Well, this is just classic Disney, and basically the template for any hero/heroine fantasy adventure story ever. Frankly I thought it was nice that Elsa and Ana had two parents at all, many Disney heroes and Princesses have only one or have none. There would be no story if the parent’s hadn’t been killed as there would have been no struggle to grow up and learn on their own.
As far as fear of public at the coronation, refer back to my previous statement. Had Elsa’s parents helped her as a child, she would have had nothing to fear.
“After only a brief interaction, Anna and Hans decide to marry. Elsa is freaked out that her sister wants to marry someone she only just met.”
Again, since the LDS church basically tells women that they should bag the first RM they meet as soon as they are eligible, I can see why you might have an issue with this idea. However, the rest of the world agrees with the movie, it is a little crazy to marry someone you just met.
I don’t feel much need to continue picking apart this post, paragraph by paragraph. In reality, it kinda starts to fall apart after that last point anyway. As other commenters and I have said, one could really read this to be any personal struggle.
So, I have some questions for you.
•Why do you care (if you are as you say, “not anti-gay”)?
•How does the so-called “gay agenda” actually affect you?
•Why do you feel that you have to expend any effort to read this far into a beautiful children’s adventure story that is very empowering to women?
•How is it that coming from an extremely patriarchal religion/society, you don’t have a problem with the fact that all the men in the movie are basically portrayed as bad guys, and there is only one who has any good intentions? That the women have to take care of themselves and not be supported by men?

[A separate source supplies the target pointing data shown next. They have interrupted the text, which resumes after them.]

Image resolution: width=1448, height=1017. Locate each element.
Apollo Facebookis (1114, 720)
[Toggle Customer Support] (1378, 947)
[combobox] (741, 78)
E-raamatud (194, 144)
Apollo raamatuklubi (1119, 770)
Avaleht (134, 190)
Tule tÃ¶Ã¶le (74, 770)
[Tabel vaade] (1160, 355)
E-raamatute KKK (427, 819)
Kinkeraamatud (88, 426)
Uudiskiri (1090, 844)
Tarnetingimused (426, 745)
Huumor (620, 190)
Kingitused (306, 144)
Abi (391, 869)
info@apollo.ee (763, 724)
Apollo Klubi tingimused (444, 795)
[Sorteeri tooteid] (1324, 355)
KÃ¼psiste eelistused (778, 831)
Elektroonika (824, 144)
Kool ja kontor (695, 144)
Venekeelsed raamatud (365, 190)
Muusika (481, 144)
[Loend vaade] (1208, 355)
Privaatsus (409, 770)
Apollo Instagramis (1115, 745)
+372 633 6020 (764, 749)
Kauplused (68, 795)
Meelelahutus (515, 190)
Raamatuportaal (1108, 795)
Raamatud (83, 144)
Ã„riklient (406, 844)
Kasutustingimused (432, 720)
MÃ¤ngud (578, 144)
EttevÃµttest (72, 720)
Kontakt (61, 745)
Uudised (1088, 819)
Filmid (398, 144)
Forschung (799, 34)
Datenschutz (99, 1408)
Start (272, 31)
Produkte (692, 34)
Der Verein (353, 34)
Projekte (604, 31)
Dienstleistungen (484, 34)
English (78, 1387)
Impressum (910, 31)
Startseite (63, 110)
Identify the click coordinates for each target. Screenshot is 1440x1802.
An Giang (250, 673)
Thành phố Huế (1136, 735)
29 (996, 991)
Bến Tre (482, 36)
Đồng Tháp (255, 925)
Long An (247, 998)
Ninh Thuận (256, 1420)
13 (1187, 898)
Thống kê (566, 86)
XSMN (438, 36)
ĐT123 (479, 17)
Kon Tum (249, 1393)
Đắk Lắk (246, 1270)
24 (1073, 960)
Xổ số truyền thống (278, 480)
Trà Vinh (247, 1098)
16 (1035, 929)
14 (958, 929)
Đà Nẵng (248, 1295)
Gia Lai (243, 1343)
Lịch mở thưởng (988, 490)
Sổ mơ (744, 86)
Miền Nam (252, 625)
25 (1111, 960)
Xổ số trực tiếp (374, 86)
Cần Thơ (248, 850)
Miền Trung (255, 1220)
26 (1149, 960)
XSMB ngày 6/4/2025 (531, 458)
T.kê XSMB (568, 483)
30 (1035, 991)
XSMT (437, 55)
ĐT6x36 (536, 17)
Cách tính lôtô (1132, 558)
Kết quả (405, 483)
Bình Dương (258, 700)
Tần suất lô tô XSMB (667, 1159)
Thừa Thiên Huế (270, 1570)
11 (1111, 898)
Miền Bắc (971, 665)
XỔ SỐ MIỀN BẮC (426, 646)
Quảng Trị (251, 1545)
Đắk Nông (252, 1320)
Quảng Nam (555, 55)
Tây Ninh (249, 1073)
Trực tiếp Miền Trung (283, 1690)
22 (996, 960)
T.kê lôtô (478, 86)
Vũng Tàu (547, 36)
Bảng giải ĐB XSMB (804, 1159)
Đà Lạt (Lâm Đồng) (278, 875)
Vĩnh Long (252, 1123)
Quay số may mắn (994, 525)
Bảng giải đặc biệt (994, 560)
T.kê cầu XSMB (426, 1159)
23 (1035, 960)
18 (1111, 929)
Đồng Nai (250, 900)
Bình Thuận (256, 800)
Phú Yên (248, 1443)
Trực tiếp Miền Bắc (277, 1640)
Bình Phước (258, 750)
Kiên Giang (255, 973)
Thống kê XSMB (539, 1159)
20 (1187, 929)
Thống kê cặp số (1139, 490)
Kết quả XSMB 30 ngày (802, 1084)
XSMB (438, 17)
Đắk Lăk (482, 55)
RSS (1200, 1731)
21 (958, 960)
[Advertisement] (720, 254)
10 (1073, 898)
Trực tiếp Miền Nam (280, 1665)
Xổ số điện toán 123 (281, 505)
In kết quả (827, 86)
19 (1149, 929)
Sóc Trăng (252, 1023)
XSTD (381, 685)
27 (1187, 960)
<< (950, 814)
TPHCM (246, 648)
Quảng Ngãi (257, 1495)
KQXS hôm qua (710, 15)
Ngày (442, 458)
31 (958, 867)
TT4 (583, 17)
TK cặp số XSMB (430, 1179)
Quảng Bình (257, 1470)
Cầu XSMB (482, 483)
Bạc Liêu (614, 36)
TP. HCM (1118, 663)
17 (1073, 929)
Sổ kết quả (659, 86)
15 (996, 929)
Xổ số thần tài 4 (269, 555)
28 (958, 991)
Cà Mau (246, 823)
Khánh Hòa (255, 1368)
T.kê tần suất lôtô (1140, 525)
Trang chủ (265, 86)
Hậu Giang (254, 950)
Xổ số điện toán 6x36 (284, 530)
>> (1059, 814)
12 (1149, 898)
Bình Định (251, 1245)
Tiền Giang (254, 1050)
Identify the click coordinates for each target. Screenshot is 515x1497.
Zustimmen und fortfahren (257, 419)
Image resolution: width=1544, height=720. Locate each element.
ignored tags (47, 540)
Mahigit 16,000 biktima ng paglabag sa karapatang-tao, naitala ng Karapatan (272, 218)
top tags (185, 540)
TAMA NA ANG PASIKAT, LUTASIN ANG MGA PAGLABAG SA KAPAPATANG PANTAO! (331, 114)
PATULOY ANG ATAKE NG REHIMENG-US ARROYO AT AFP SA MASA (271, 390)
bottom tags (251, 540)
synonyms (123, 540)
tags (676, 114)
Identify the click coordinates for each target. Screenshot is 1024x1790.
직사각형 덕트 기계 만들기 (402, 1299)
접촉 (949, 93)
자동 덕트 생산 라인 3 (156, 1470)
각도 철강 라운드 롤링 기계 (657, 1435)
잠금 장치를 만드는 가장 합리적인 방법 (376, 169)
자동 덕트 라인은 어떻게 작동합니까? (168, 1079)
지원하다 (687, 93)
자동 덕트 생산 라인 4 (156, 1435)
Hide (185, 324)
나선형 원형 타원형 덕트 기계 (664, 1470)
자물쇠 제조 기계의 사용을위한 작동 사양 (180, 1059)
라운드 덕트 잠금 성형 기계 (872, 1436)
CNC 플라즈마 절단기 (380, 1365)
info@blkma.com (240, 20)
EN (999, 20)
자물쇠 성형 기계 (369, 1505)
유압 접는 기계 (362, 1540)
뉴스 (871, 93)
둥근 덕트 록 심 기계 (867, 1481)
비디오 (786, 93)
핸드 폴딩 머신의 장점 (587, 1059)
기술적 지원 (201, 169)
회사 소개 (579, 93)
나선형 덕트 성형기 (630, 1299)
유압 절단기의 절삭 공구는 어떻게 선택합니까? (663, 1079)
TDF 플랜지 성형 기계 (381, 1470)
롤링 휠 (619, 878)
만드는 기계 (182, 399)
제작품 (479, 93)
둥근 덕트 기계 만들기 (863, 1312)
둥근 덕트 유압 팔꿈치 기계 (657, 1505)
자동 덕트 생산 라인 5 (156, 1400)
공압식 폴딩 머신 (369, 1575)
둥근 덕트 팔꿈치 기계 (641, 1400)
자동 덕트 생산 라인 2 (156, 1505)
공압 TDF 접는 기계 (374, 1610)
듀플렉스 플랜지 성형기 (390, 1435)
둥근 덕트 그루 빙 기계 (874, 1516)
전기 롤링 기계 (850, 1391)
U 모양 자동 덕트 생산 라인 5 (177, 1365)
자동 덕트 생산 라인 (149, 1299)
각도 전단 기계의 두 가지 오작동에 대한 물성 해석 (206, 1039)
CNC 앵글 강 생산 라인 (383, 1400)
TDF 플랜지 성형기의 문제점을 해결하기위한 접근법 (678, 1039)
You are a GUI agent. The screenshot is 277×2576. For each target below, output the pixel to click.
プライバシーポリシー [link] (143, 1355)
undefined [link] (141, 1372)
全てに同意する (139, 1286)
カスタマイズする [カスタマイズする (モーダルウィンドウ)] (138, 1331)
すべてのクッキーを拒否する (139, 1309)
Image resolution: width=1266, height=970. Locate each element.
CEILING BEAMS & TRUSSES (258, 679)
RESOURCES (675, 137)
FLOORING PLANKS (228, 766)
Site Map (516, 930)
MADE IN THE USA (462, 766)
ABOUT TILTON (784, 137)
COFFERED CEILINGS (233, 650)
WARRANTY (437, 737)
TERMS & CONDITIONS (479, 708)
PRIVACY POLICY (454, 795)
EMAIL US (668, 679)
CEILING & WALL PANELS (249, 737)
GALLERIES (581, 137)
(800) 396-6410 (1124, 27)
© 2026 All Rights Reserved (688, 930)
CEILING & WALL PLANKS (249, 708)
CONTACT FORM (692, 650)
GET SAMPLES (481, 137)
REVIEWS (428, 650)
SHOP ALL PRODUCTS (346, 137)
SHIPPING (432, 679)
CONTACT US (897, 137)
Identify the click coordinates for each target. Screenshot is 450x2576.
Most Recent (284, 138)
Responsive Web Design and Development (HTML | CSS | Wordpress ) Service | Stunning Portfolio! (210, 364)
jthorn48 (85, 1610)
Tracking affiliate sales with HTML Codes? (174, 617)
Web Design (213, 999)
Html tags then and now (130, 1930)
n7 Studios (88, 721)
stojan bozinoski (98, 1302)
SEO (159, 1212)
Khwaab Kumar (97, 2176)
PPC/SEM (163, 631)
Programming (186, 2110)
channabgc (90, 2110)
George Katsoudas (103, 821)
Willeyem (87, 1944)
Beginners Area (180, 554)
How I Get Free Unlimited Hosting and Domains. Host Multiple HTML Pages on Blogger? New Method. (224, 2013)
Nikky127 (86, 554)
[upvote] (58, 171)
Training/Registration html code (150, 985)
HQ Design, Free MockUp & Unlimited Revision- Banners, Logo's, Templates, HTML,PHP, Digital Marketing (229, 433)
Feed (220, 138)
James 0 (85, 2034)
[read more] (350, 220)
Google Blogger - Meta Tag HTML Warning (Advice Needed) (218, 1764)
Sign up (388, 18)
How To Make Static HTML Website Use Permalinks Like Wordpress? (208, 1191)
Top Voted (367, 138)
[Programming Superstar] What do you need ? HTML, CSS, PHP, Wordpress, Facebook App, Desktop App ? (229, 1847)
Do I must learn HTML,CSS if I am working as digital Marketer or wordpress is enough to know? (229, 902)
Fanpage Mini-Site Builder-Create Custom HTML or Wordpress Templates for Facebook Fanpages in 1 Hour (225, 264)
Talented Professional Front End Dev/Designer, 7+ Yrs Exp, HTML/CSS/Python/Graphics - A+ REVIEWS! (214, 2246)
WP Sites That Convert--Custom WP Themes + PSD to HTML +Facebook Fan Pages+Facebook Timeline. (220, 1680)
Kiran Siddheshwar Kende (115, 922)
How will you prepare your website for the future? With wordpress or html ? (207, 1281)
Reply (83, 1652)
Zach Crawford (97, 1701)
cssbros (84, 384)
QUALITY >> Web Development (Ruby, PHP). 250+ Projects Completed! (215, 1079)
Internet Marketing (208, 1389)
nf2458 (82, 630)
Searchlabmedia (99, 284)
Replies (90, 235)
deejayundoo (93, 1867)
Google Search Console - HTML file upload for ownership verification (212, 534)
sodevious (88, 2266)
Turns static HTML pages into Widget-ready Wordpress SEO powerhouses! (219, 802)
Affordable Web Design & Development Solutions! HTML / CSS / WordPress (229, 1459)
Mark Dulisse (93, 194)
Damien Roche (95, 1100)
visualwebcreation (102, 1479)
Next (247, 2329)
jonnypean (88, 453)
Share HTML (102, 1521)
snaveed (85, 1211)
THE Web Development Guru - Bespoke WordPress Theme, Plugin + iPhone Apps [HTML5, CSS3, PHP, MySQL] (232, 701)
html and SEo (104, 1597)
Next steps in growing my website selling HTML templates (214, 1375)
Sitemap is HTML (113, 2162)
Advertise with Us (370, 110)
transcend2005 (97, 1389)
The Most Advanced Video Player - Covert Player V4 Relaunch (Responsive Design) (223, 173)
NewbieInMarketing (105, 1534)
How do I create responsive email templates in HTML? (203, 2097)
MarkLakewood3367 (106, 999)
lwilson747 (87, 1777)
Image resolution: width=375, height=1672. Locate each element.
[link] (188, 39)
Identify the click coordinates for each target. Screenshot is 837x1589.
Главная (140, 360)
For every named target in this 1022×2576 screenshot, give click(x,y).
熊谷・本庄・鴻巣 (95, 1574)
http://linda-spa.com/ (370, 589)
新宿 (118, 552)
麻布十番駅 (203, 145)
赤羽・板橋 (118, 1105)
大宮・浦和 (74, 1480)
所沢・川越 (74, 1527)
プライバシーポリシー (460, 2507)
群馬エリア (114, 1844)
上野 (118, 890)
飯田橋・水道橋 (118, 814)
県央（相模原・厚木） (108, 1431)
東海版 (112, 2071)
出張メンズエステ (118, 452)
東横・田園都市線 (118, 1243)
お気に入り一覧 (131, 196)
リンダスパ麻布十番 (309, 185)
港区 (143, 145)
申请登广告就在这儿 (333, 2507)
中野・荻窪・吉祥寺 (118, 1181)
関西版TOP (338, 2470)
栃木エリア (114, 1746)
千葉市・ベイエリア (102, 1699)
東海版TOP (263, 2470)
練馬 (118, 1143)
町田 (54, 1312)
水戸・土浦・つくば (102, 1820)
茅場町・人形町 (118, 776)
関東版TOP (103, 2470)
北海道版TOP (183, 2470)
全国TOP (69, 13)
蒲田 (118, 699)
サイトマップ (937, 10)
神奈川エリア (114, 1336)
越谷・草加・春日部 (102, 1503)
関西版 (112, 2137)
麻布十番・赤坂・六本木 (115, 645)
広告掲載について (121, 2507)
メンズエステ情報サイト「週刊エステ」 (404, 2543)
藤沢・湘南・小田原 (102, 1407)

—> You are not allowed to answer these questions with any reference to religious or political beliefs. Everyone has different religious and political views, therefore such an answer is invalid.
I have to imagine that you consider yourself to be strong of faith. I believe the Mormons would say that you have a strong testimony. If this is the case, and if you are a good teacher to your children, then a movie like this, should not be able to shake your beliefs or the beliefs you teach your children. From my perspective, the fact that you have to write a post like this to warm people away from seeing a great movie shows the exact opposite. You are the one questioning, you are the one seeking to re-affirm (or maybe dis-avow) that which you believe.
I will admit that Ms. Skaggs did get one thing right: Frozen was definitely written with going to Broadway in mind. I could tell that five minutes in. When they open it, it will be as big as The Lion King or Wicked. It will probably cost $200+ for tickets, and I would pay that for them!